===== Excerpted passage

Americans Give Chiefs A Beating Tri-City Rides Early Lead To 6-3 Victory In Game Featuring Third-Period Brawl

In a series renowned for its unpredictability, this one raised the Tri-City-Spokane weirdness to the next level.

Playing without two top goal-scorers, Jan Hrdina and Greg Leeb, playing on the road in front of a sellout crowd against a contender that almost had to win, the Spokane Chiefs could have expected the 6-3 Friday night thrashing they got from the Tri-City Americans.

But then the expected never plays much of a role in a Spokane-Tri-City hockey game.

Ten players - six from Tri-City, five from Spokane - were ejected in a wild third period.

“You never know what to expect,” said Tri-City’s Boyd Olson, who buried the Chiefs with three goals - his first career hat trick - and an assist. “It can be finesse or all brawls.”

Or it can be generous doses of both.

Olson came through with much of the finesse. He scored the game’s first goal, dragging Spokane’s Trent Whitfield into the net with him as he flipped the puck by goalie David Lemanowicz at 8:20 of the first period.

==========
===== Given material

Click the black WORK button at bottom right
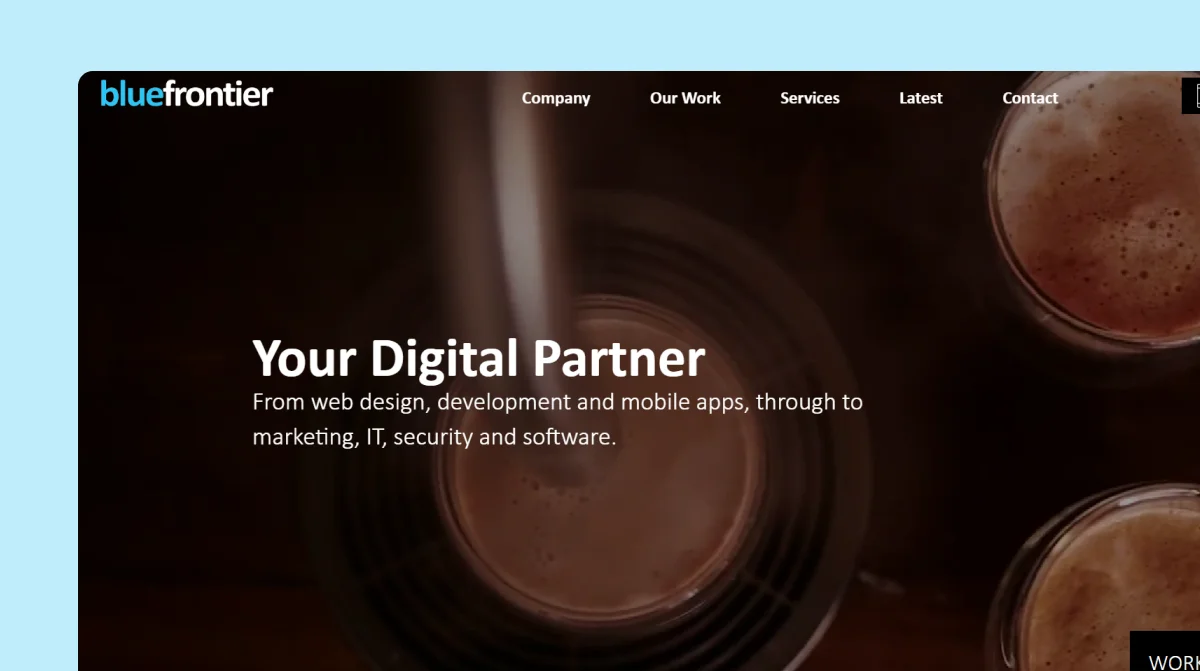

==========

What is expected ::
Please write out the part of the hockey game story above starting with "Americans Give Chiefs" and going on through "the next level.", word for word.

Solved problem ::
Americans Give Chiefs A Beating Tri-City Rides Early Lead To 6-3 Victory In Game Featuring Third-Period Brawl

In a series renowned for its unpredictability, this one raised the Tri-City-Spokane weirdness to the next level.